Empatia é com ele mesmo. Em meio ao cenário crítico provocado pelas fortes chuvas que atingiram cidades de Minas Gerais na última semana, o DJ Alok mobilizou-se para ajudar famílias afetadas em Juiz de Fora, Ubá e outras localidades da região. Por meio de seu instituto, foram doadas inicialmente nove toneladas de suprimentos essenciais.
— A solidariedade é o que nos move e, nesses momentos, a gente procura contribuir com uma assistência que chegue de forma imediata às famílias que perderam tudo — explica o DJ, célebre pelo engajamento em causas como as relacionadas aos povos originários do Brasil.
A carga, destinada à Ação da Cidadania, inclui alimentos não perecíveis, água potável, itens de higiene pessoal, produtos de limpeza e materiais de primeira necessidade. A seleção dos itens foi feita a partir das demandas mais urgentes apontadas pela Defesa Civil municipal e por organizações que atuam diretamente no território. A parceria é celebrada pelo diretor executivo da ONG, Kiko Afonso:
— A Ação da Cidadania está presente nas emergências que atingem Minas Gerais, especialmente em Juiz de Fora, Ubá e toda a região, distribuindo alimentos e apoio essencial à população. Queremos expressar nossa profunda gratidão ao Instituto Alok, um grande e histórico parceiro, que foi uma das primeiras organizações a contribuir, enviando uma carreta com mais de nove toneladas de alimentos, materiais de higiene e limpeza. A carga já está sendo distribuída às famílias atendidas por nossa operação no local.
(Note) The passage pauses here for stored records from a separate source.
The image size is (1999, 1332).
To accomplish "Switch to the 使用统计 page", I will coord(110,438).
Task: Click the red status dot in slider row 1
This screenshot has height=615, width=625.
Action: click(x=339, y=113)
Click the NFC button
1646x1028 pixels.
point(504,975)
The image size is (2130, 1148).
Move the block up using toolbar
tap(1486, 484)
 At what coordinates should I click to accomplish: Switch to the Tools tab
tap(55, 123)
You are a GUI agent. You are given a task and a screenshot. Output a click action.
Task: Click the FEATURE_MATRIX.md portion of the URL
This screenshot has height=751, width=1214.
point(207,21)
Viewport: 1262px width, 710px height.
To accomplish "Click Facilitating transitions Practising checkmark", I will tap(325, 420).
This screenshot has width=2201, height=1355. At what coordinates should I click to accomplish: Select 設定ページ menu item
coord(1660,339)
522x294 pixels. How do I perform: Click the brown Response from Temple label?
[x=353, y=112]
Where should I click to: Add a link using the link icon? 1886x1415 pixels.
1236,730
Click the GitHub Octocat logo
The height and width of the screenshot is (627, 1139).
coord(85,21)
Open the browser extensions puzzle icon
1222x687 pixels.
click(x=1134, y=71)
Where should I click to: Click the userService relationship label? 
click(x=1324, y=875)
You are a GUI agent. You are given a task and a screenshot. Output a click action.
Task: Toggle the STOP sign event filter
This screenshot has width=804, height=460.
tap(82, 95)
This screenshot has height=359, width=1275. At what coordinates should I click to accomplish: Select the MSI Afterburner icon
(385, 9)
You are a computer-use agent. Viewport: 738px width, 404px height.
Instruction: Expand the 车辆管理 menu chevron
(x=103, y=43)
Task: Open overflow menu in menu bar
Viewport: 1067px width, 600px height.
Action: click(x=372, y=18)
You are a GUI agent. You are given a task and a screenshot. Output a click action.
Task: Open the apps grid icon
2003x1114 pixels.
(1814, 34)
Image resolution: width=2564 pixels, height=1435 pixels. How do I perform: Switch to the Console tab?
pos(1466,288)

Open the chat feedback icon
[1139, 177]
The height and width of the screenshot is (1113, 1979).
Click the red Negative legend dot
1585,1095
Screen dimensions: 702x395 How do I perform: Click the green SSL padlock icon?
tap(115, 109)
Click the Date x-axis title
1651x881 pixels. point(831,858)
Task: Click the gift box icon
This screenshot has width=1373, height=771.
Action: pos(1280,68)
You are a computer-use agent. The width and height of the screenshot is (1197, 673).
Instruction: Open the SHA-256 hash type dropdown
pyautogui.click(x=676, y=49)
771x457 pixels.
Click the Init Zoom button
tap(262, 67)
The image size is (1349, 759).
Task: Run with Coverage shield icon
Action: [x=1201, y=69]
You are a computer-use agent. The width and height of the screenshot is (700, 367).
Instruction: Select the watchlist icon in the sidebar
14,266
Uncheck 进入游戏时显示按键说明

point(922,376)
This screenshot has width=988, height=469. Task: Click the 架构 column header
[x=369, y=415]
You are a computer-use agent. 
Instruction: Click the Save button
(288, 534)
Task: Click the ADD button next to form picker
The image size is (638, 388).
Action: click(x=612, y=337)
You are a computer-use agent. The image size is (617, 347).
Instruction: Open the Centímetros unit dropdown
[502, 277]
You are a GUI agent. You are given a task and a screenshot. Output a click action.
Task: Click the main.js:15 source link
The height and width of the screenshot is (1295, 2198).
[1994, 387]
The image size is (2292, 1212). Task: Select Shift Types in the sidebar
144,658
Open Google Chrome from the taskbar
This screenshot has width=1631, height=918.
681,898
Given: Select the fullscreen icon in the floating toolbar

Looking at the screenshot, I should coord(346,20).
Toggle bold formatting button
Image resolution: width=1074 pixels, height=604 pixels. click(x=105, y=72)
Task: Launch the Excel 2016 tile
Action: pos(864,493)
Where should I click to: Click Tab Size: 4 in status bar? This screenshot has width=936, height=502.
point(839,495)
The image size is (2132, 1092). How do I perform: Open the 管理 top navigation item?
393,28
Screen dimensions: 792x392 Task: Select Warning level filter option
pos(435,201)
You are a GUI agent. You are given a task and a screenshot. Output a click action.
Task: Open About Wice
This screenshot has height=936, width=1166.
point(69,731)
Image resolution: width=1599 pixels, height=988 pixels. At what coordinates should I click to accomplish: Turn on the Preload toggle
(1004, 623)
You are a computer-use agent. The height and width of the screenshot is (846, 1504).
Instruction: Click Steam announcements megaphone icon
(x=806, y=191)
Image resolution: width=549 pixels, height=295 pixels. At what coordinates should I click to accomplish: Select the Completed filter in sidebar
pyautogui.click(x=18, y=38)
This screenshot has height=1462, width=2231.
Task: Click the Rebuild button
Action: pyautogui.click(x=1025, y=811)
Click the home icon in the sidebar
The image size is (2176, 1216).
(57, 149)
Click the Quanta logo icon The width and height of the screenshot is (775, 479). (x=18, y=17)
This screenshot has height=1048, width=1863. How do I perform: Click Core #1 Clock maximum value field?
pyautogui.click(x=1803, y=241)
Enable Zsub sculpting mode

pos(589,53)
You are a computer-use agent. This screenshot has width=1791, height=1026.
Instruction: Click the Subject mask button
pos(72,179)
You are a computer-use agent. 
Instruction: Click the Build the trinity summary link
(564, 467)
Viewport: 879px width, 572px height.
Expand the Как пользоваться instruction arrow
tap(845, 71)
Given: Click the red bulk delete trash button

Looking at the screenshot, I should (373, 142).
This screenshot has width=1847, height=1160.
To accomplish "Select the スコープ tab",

Além dos suprimentos, o Instituto Alok uniu forças com a Central Única das Favelas (CUFA) e a empresa WAP para enviar máquinas de jato de alta pressão à região. O objetivo é auxiliar na limpeza de ruas, casas e prédios atingidos. Voluntários da CUFA serão treinados para operar os equipamentos, e a entidade também receberá suprimentos para ampliar a rede de doações.
— Nossa missão em Minas Gerais é ser o suporte que a população precisa para se reerguer. Com a parceria do Instituto Alok e da WAP, estamos unindo doação de suprimentos com ferramentas de trabalho. A CUFA está no chão da favela treinando pessoas e limpando casas, provando que a união entre artistas, empresas e território é o único caminho para superar tragédias climáticas com agilidade — diz Marciele Delduque, presidente da CUFA Minas Gerais.